As you can see, there are many variables to consider and each person has unique circumstances that will influence their decision. That’s why Old Mutual Corporate has developed a decision support framework to help you to decide. In a sense, it is a GPS for the journey to retirement.

‘We stepped back and examined the key issue people face as they hit retirement, which is making the right decision. We specifically looked at building mechanisms to help them to understand what they need to do next, what questions they should be asking and how they should frame their decisions,’ says Hacking.

‘This support mechanism engages members well before their retirement date to allow them time to consider their options appropriately, and not to be rushed. This decision support infrastructure is backed by product solutions ratified by the trustees of the Old Mutual SuperFund.’

The role of the employer

Employers formally relinquish responsibility for employees’ income when they retire, but that doesn’t mean they don’t have a role to play in providing access to financial education in the time leading up to retirement.

‘Companies like Old Mutual Corporate should provide mechanisms to guide employees through all the steps when they retire and employers have to allow employees access to such services, within reason of course,’ says Hacking.

That said, employers play a crucial role in encouraging employees to start saving early in their careers and facilitating this. Employers should also consider employees’ profiles and decide which key objective they want to help them with. For example, making membership of and contributing to a retirement fund compulsory for all employees will benefit them greatly in the long run.

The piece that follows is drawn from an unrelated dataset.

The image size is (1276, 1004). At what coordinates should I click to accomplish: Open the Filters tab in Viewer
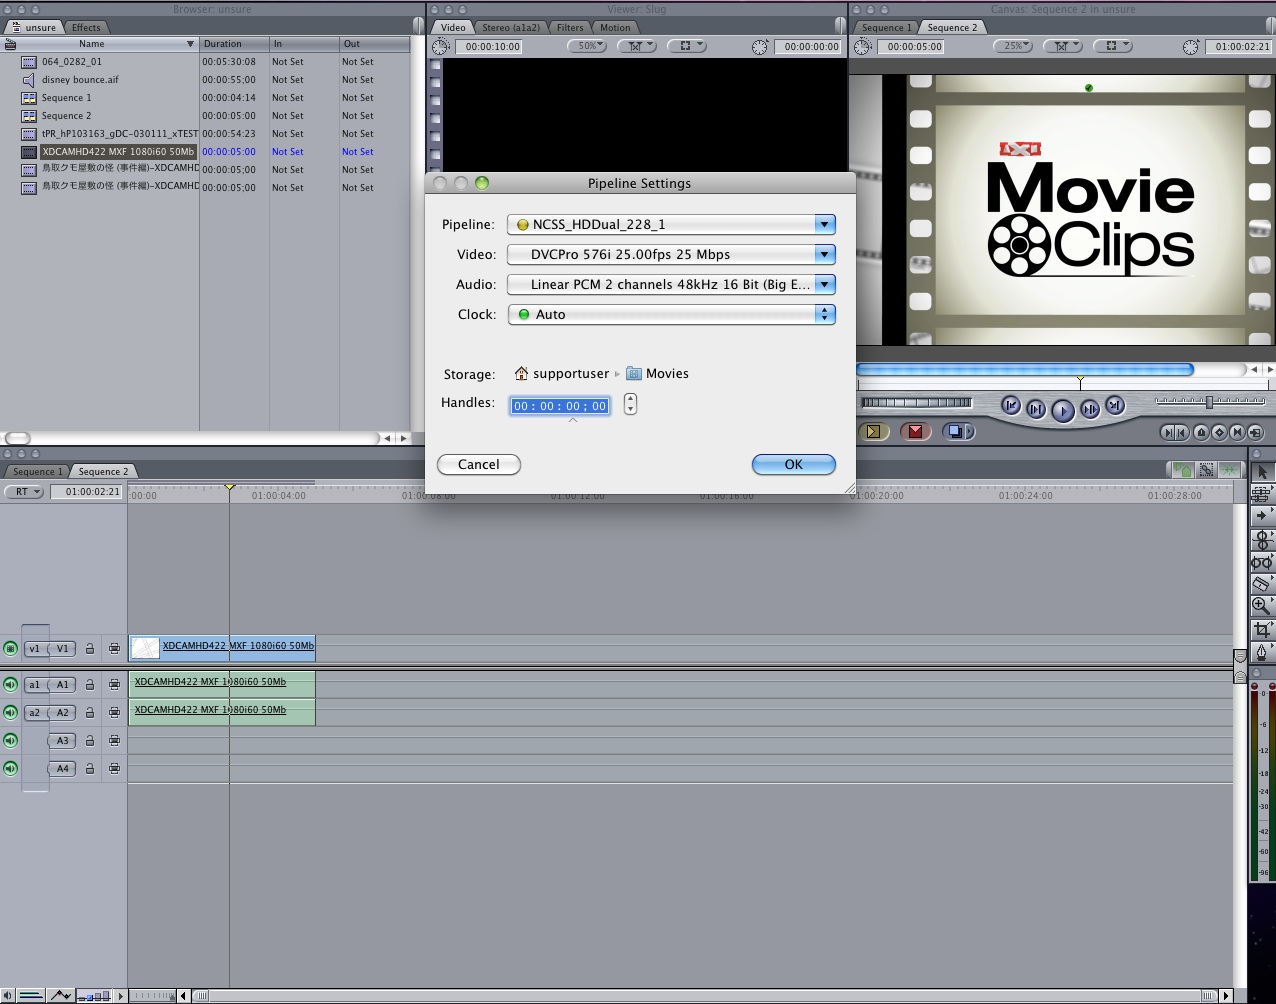(570, 27)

Protection – finding a balance between life insurance and disability cover – is equally important. The type and extent of protection an employee needs, will depend on their life stage and circumstances.

It is possible to find an optimised package that caters for all your employees through Old Mutual SuperFund that uses OnTrack, to show employers whether their company retirement fund is on track to deliver what is promises employees.

Hugh Hacking, General Manager of Operations for Old Mutual Corporate, is an engineer, MBA graduate and CFA charter holder. He has extensive employee benefits experience and managed the development of umbrella fund products for Old Mutual Corporate.